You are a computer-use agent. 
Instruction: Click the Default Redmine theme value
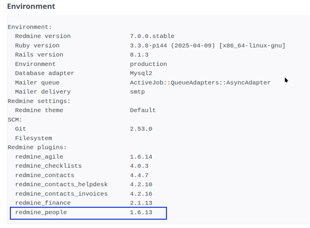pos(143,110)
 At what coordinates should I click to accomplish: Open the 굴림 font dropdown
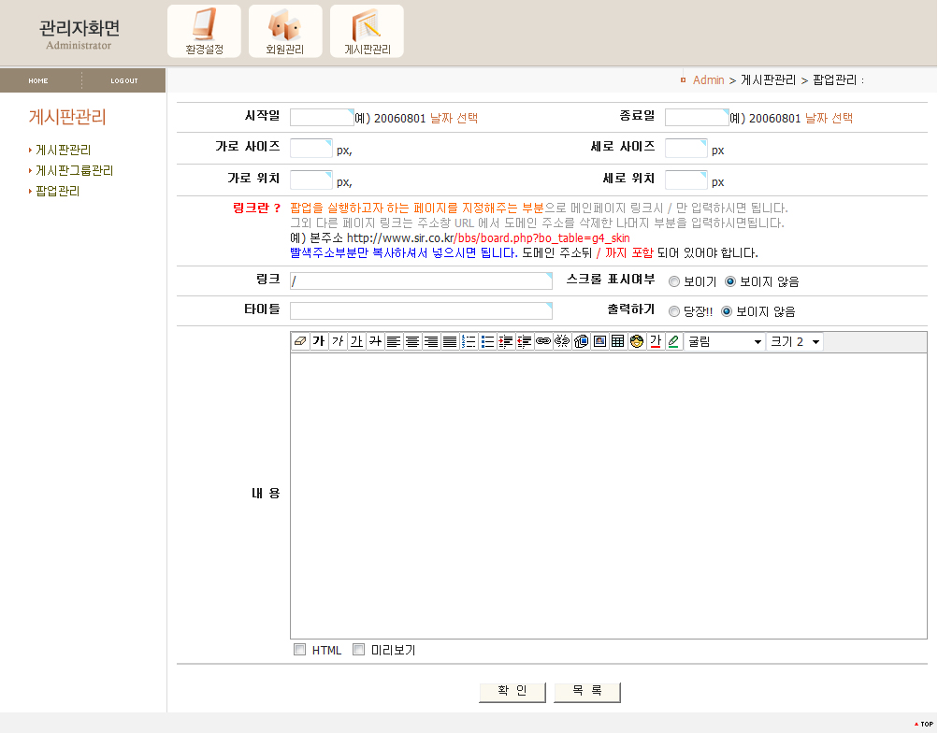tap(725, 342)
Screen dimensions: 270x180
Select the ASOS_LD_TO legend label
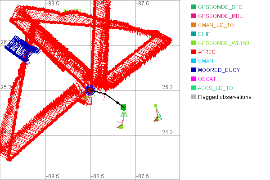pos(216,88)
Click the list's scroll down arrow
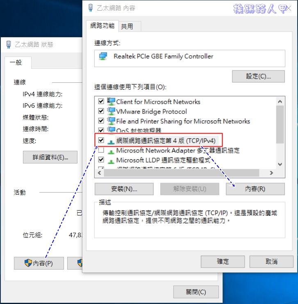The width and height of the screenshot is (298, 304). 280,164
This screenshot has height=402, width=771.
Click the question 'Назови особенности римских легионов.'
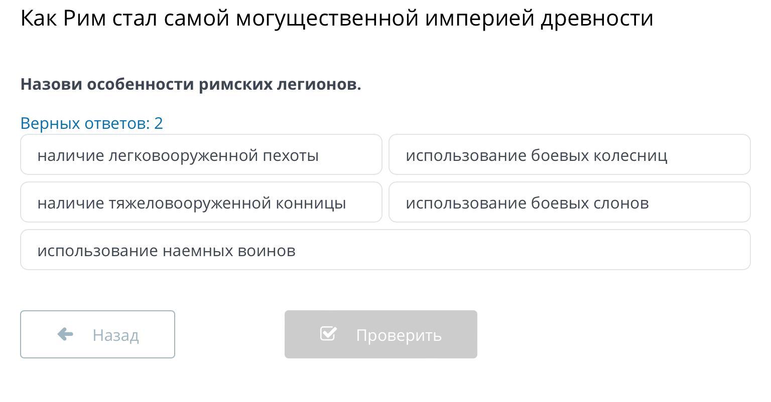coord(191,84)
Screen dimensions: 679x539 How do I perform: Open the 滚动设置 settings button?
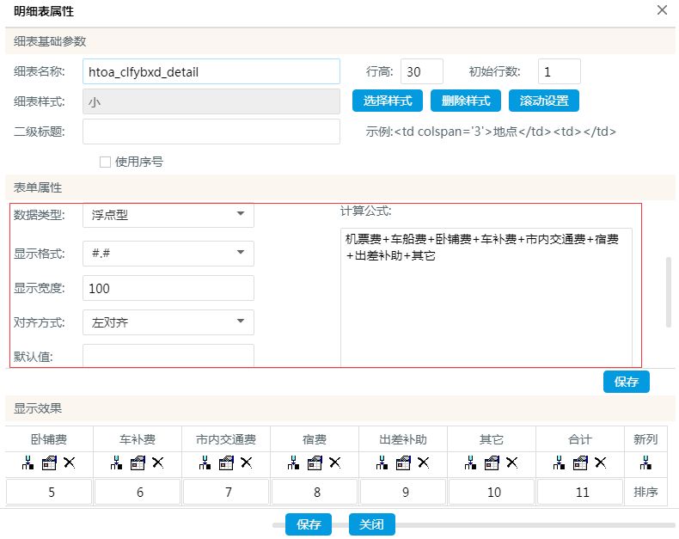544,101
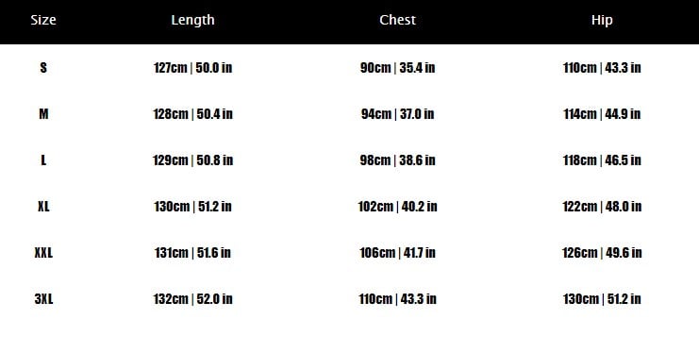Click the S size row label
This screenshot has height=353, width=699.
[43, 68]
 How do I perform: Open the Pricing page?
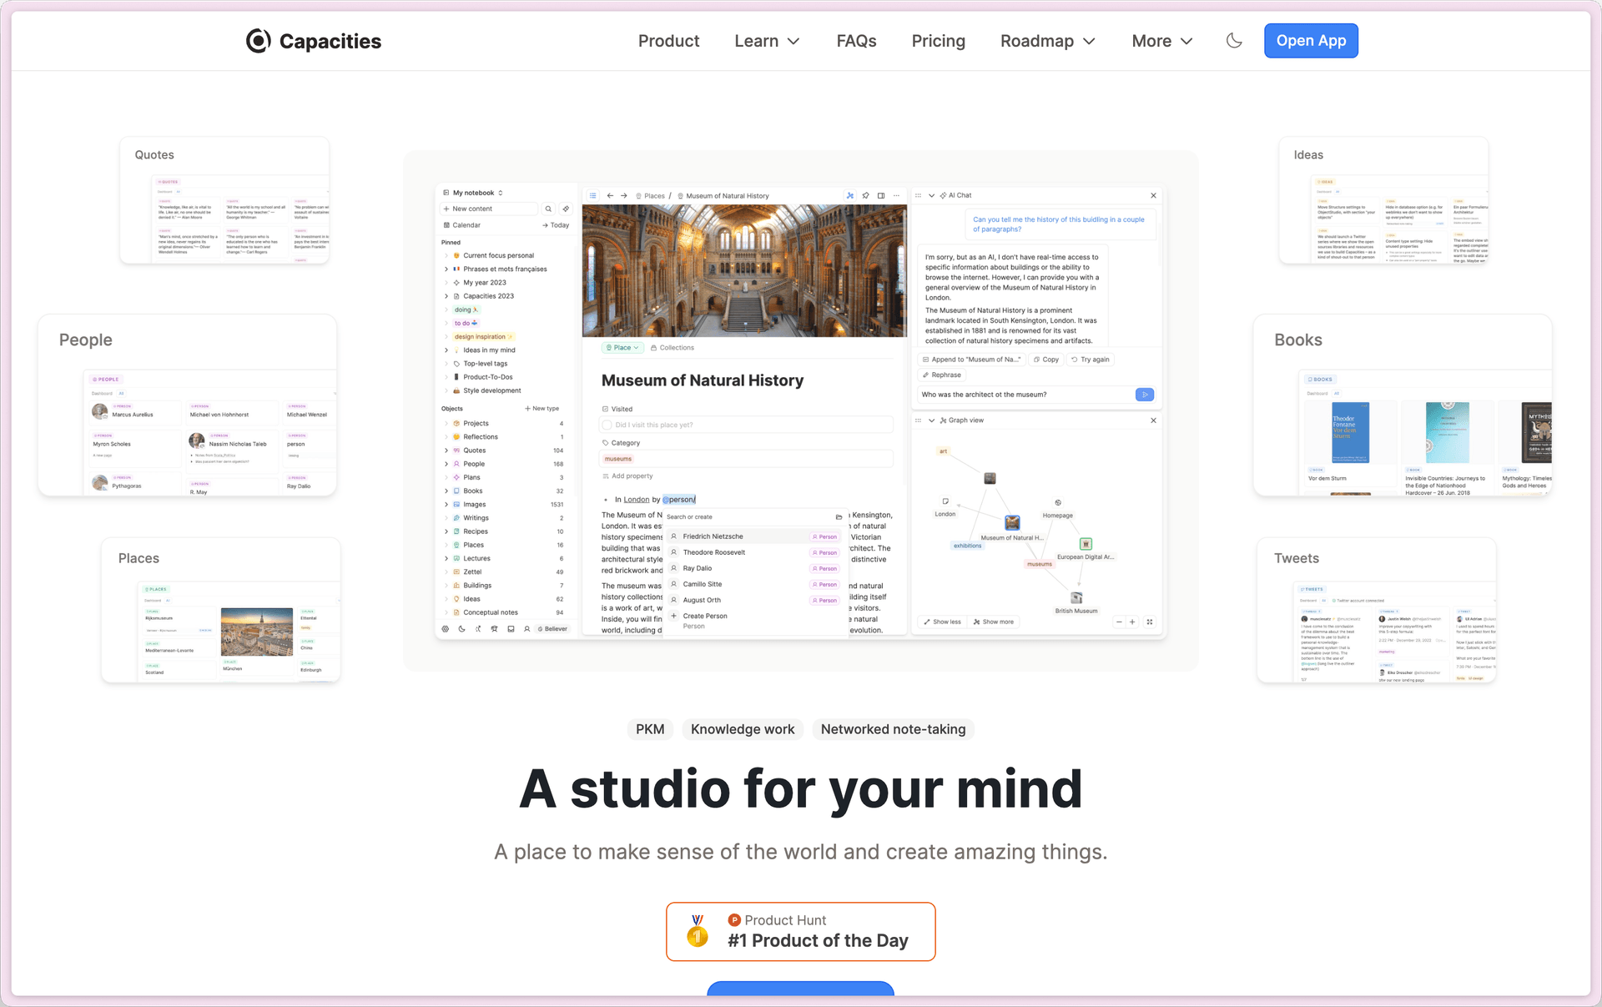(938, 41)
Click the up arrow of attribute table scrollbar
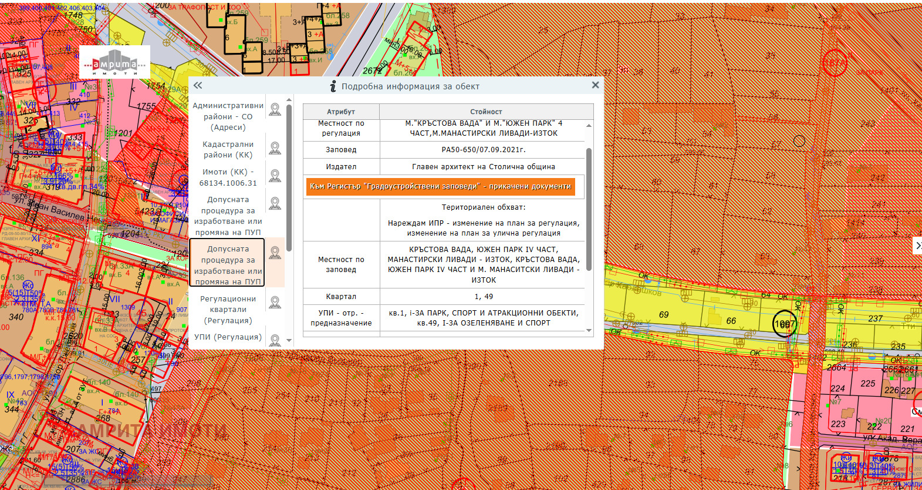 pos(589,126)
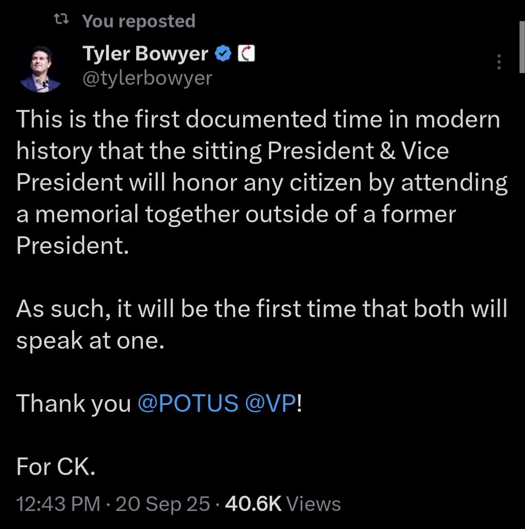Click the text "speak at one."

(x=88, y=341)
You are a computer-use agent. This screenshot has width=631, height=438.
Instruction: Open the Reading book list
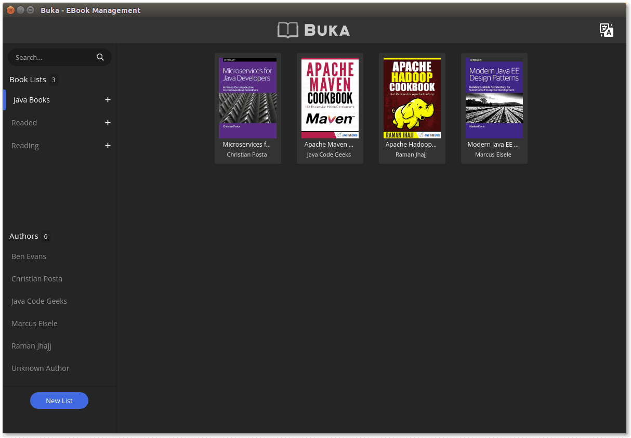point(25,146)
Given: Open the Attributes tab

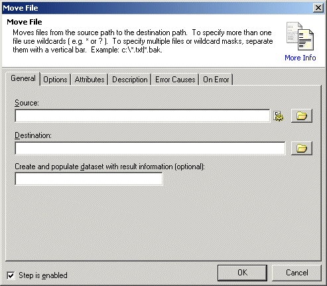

────────────────────

▶ [Given request]: Turn the part of the records that opens with the line containing "Click the up" and runs through the end of the records into a numbered list. Leave out blank lines and the pictures.

▶ [The reply]:
1. Click the up arrow of attribute table scrollbar
2.  pos(589,126)
3. Click the text "speak at one."
4. (x=88, y=341)
5. You are a computer-use agent. This screenshot has width=631, height=438.
6. Instruction: Open the Reading book list
7. point(25,146)
8. Given: Open the Attributes tab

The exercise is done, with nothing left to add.